• [Action item]:
Keep to the lines from the one with "Image resolution: width=768, height=1244." through the end of the data, and write them out exactly.

--------------------

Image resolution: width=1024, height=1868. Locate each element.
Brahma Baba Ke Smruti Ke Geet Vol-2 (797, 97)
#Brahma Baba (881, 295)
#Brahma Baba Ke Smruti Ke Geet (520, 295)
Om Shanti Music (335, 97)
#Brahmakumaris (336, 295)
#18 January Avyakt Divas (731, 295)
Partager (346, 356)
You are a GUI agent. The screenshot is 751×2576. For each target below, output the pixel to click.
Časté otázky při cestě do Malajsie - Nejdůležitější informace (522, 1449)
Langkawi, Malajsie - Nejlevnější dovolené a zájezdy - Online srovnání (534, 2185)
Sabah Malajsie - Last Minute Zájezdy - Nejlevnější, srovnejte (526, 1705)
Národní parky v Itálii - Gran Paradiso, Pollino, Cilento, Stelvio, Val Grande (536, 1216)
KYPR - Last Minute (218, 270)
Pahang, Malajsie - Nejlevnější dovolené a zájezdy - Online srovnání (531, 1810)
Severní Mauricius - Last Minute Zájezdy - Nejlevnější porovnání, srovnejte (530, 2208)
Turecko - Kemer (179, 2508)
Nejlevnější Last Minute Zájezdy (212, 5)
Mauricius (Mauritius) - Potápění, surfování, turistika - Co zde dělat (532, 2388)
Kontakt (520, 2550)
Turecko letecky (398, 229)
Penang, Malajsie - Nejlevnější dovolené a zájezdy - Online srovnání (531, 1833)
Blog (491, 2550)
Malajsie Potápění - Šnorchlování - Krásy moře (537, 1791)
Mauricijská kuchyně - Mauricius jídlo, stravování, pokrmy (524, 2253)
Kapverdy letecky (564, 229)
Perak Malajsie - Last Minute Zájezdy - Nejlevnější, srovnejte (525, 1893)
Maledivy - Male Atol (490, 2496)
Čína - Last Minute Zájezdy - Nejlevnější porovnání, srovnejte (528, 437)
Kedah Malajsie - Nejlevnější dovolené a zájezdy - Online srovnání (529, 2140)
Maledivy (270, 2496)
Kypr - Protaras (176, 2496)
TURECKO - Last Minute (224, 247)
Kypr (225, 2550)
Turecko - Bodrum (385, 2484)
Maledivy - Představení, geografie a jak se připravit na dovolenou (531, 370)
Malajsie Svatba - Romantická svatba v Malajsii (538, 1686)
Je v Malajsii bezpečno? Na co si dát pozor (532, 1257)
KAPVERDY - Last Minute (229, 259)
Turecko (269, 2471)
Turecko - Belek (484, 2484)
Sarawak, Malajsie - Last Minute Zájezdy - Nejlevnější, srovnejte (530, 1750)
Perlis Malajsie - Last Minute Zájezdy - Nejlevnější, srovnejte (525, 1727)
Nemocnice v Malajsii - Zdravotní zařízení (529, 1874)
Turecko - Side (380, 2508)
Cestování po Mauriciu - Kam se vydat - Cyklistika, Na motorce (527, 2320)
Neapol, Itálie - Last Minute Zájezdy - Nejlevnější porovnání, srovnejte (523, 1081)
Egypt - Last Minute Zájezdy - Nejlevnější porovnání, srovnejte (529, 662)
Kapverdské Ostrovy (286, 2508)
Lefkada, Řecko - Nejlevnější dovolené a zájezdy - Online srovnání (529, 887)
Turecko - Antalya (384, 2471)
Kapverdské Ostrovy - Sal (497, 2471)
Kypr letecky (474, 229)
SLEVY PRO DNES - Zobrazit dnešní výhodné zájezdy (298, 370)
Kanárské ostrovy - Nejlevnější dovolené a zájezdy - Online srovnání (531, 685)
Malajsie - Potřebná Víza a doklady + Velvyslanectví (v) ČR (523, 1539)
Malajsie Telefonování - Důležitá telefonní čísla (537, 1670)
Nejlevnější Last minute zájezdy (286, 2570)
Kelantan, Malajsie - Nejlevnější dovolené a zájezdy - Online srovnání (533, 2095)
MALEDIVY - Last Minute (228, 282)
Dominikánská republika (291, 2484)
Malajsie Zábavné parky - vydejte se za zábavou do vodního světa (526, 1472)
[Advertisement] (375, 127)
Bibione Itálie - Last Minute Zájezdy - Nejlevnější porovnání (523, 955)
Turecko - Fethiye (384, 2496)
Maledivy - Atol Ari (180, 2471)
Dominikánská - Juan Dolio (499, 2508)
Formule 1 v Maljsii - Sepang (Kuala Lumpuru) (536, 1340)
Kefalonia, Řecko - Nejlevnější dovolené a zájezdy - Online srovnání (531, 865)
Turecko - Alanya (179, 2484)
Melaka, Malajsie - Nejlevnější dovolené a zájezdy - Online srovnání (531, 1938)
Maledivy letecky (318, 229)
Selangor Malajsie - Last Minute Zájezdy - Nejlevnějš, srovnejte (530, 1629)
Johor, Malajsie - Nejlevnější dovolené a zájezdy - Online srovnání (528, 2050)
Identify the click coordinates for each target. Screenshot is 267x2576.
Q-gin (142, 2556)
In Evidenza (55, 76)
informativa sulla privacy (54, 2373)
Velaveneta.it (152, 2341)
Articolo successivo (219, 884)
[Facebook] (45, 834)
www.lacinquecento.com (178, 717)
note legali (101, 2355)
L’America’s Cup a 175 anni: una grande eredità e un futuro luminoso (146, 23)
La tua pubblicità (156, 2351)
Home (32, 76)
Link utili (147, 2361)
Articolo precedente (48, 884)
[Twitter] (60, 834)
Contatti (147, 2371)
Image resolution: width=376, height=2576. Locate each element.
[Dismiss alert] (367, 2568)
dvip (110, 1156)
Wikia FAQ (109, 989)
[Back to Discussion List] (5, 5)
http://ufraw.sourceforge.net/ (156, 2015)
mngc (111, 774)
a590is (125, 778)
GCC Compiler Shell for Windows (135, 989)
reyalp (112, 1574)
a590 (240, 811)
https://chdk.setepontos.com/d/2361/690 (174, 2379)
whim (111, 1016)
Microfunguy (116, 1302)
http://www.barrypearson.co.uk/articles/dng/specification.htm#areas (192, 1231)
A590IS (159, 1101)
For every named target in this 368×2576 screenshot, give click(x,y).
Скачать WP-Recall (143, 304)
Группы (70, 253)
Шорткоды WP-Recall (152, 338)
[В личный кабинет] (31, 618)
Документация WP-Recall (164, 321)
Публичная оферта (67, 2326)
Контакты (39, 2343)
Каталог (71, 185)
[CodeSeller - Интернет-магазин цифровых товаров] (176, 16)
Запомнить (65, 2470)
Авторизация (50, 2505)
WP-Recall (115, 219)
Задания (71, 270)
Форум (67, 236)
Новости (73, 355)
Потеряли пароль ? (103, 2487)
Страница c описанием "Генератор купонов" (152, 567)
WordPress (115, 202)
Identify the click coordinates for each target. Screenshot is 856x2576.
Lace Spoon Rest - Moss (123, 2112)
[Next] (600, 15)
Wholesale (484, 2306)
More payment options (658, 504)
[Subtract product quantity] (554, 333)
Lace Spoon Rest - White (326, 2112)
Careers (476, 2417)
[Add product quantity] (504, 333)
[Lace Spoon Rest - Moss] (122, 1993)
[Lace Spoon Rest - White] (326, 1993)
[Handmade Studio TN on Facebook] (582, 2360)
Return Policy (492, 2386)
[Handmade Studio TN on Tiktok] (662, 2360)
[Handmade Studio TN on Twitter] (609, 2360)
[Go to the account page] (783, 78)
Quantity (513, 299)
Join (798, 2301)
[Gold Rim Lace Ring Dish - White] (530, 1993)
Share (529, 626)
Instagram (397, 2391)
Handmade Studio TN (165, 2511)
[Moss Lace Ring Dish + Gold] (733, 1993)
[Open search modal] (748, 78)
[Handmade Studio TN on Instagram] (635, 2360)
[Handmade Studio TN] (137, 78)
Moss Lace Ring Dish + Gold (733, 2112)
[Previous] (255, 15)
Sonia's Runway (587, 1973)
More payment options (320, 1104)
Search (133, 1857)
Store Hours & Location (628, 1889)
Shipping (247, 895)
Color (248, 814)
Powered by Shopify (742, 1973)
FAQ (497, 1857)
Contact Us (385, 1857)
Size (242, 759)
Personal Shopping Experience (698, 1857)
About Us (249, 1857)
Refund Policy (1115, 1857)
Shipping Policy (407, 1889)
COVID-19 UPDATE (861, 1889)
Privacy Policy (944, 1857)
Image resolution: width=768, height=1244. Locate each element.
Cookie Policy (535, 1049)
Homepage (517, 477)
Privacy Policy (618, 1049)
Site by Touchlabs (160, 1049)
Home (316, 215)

--------------------

• [Solution for this exercise]:
Image resolution: width=768, height=1244. Locate each element.
Cookie Policy (535, 1049)
Homepage (517, 477)
Privacy Policy (618, 1049)
Site by Touchlabs (160, 1049)
Home (316, 215)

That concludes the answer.